It sounds completely fanciful, as there has been zero indication to date that black voters in Louisiana have any interest whatsoever in migrating to the GOP – certainly the party could have used a little magic last year, when a flood of voters turned out of the black community to swamp Eddie Rispone in the gubernatorial election and saddle the state with one of the nation’s worst governors for a second term. But an amazing poll of the presidential race suggests something significant could be about to happen.
The University of New Orleans’ Survey Research Center (SRC) conducted a statewide interactive voice response (IVR) survey of Louisiana voters on the topic of who they preferred in the 2020 presidential election. We also asked them about the Covid-19 virus. Survey respondents were randomly selected from the Louisiana Secretary of State’s voter file. However, not all registered voters were eligible for the poll. Only those registered voters who had voted at least once in the past ten statewide elections1 in Louisiana were selected for the sample. The sample of 755 respondents was collected by telephone IVR on Thursday October 22, 2020 and yields a margin of error of +/- 3.6% with 95% confidence.
So it has a likely voter screen, albeit an exceptionally generous one.
And according to the UNO survey, President Trump leads former vice president Biden 59-36. That’s a pretty reasonable number; Trump is going to get pretty close to 60 percent of the vote in Louisiana if he doesn’t actually top 60. Biden’s campaign isn’t even bothering to compete for Louisiana.
But that isn’t the major takeaway from the poll. This is…
See that? Trump is, according to UNO, actually ahead of Biden 43-42 with black male voters. Even with black female voters he’s at 19 percent, which is a number he would gladly take with no complaint whatsoever.
Meaning a 28 percent share of the black vote overall.
Do we believe these numbers? Absolutely not. Nobody in Trump’s camp will tell you he’s going to get more than a quarter of the black vote in Louisiana.
But…15 percent? Or 20?
Even that would be a pretty high number, but there are people who will tell you that’s attainable if things break the right way.

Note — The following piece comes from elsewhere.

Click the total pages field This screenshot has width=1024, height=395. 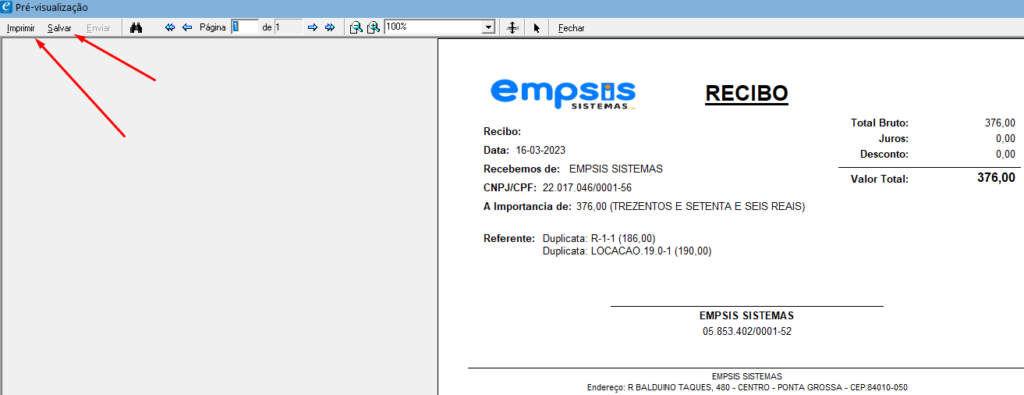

Trump’s share of Louisiana’s black vote in Louisiana four years ago was somewhere around five percent. He’ll almost surely do better than that this time.
Can any of it be banked for other Republicans this fall or built upon for future elections?

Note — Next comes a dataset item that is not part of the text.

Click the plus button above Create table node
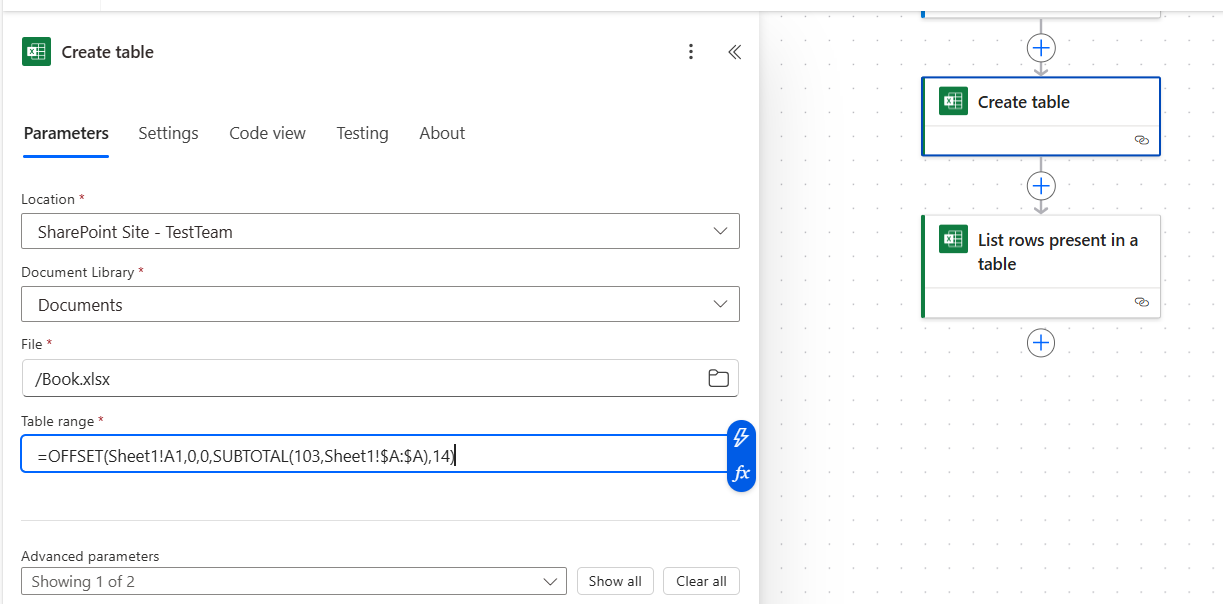 pyautogui.click(x=1041, y=47)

There is some chatter out there that black men in Louisiana and elsewhere are beginning to have a little more interest in the Republican Party thanks to Trump. There are some really good black Republican candidates out there this year, and while a lot of attention has focused on Kim Klacik’s long-shot congressional bid in Baltimore, Burgess Owens is likely to win a congressional seat in Utah in a Democrat-held district and John James could very well knock off Gary Peters in Michigan to win a Senate seat.
Nothing like that is percolating in Louisiana yet.
But while UNO’s numbers might be way off, the spread between black men and black women does bring to mind a theory we heard from a friend who’s a black conservative in New Orleans a few days ago.
It goes like this: LaToya Cantrell is absolutely destroying the economic future of black men in New Orleans, and they’re starting to hate her for it.
The Crescent City has lost just under 100,000 jobs since last year. Cantrell has strangled to death the city’s tourist economy and hospitality industry, and black unemployment there, which wasn’t completely horrible before COVID-19, is now through the roof again.
Black women can much more easily get connected with financial aid and the welfare state, particularly if they’ve got kids in the home. So they can survive without a job. But black men have it a lot worse. Getting frozen out of work in a COVID economy puts them in a colossal cash crunch, and they’re either in the streets or they’re dependent on female relatives (or Mom and Dad, depending on circumstances) in too many cases.
That’s the economic argument, and Trump’s statements about how the economy has got to reopen resonate big-time with lots of black men who desperately need a job to get back on their feet.
But there’s another argument, which is the cultural one. We’ve heard this one for a while, but there are lots of black men out there who have had it with this cultural archetype of the hostile, vulgar, domineering black woman who attacks everyone around her – and two political figures immediately visible to black guys in New Orleans fit that archetype pretty well. Kamala Harris is one, but so is LaToya Cantrell.
We thought it was an interesting theory when we heard it. The UNO poll made us think about it more. Not that we would believe the 43-42 number, or the 28 percent number, but to explain a modest uptick that gets Trump into the teens with the black vote in Louisiana?
Of course, Trump was always going to win the state by a large margin, so it doesn’t matter much. What would matter is if other Republican candidates in Louisiana could begin regularly drawing the black vote in the teens, or maybe above. Whether we’re there yet is an entirely separate discussion.